--- start Document segment ---

# Trade for Rudy Fernandez!



## TwinkieFoot (Jul 8, 2006)

> Upset Fernandez has European suitorsComment Email Print Share By Chris Sheridan
> ESPN.com
> Archive
> Portland's pursuit of a certain player from Turkey has infuriated the Trail Blazers' lone remaining Spanish player, Rudy Fernandez, to the point where he'd prefer to play in Greece, Russia or even Spain again, ESPN.com learned Tuesday.
> ...


http://http://sports.espn.go.com/nba/news/story?id=4300407


----------



## ChosenFEW (Jun 23, 2005)

those are some of the negatives when you have a lot of talent on your team. Players are bound to be unhappy with their roles


----------



## TwinkieFoot (Jul 8, 2006)

ChosenFEW said:


> those are some of the negatives when you have a lot of talent on your team. Players are bound to be unhappy with their roles


Their negatives can become our positives. Fernandez, in my opinion, is a starter in this league. The guy does everything well and has enough length, agility and grit to play both backcourt positions AND the SF spot. I want him on the Knicks but never though he'd be available. I think he'd be the kind of guy that can compliment anyone well.


----------



## knicksfan (Jan 4, 2003)

Yeah, I agree, I think Rudy would be a solid fit in Mike's system.


----------



## Gotham2krazy (Nov 22, 2005)

Who would we trade for?? Surely if we ask for Rudy, Blazers will want Lee, but will that work?


----------



## TwinkieFoot (Jul 8, 2006)

Gotham2krazy said:


> Who would we trade for?? Surely if we ask for Rudy, Blazers will want Lee, but will that work?


Sure it will. We could demand them give up Fernandez and one of their smallforwards (preferably Outlaw), the consequent trade exception from the difference in salaries and future draft picks. I think the Knicks can do better for Lee but it's a start.


----------



## Gotham2krazy (Nov 22, 2005)

TwinkieFoot said:


> Sure it will. We could demand them give up Fernandez and one of their smallforwards (preferably Outlaw), the consequent trade exception from the difference in salaries and future draft picks. I think the Knicks can do better for Lee but it's a start.

--- end Document segment ---
--- start Stored rows ---

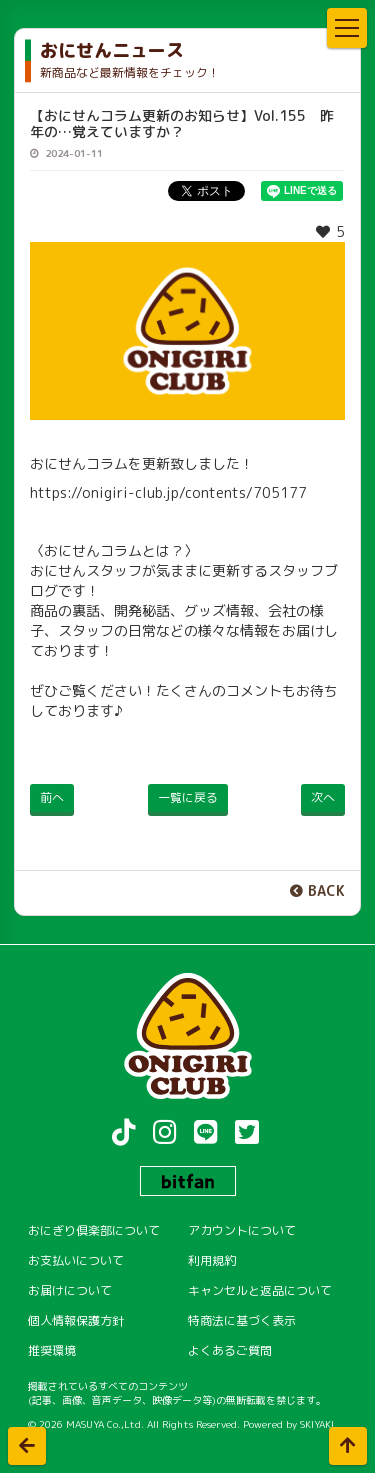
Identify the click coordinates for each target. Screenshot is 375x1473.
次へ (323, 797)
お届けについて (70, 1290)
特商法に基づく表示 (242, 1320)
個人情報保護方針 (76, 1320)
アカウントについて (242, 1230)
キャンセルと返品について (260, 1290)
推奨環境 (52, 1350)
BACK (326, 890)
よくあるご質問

--- end Stored rows ---

▸ Parts of the exercise:
• a. In the Rudy Fernandez trade thread, which three countries does the quoted article say Fernandez would prefer to play in?
• b. Rewrite the paragraph that begins "Their negatives can become our positives" from the Rudy Fernandez trade thread as a short bulleted list.
• c. Proceed with the forum thread about trading for Rudy Fernandez, starting after its last post.
The data is not needed for any of the tasks.

▸ Responses for each task:
• a. Greece, Russia or Spain.

• b.
- Portland's negatives can become the Knicks' positives.
- The poster considers Fernandez a starter in the league.
- He does everything well.
- He has the length, agility and grit to play both backcourt positions and small forward.
- The poster wants him on the Knicks but never thought he'd be available.
- He could complement anyone well.

• c.
I'm definitely not opposed to this since it will allow New York to have cheap, good, young talent that have yet to hit contract years making it a great incentive for lebron to come sign with us


----------



## Da Grinch (Aug 17, 2002)

i think at this point this becomes a serious discussion.

lee for fernandez ...straight up.


----------



## TwinkieFoot (Jul 8, 2006)

Da Grinch said:


> i think at this point this becomes a serious discussion.
> 
> lee for fernandez ...straight up.


I think Lee is worth more than Fernandez and a trade exception. I'm not sure what else from Portland we can really use but I wouldn't be comfortable making that sort of deal straight up.


----------



## Da Grinch (Aug 17, 2002)

TwinkieFoot said:


> I think Lee is worth more than Fernandez and a trade exception. I'm not sure what else from Portland we can really use but I wouldn't be comfortable making that sort of deal straight up.


well then we probably differ on Lee's worth. i dont see him as a starter on a good team but a top 6th man for just about everyone...in d'antoni's system i could easily see fernandez as a starter. even on a good team.

also you have to consider rudy gets paid on the rookie scale for 3 more years...while lee is getting his new contract now.


----------



## alphaorange (Jul 2, 2006)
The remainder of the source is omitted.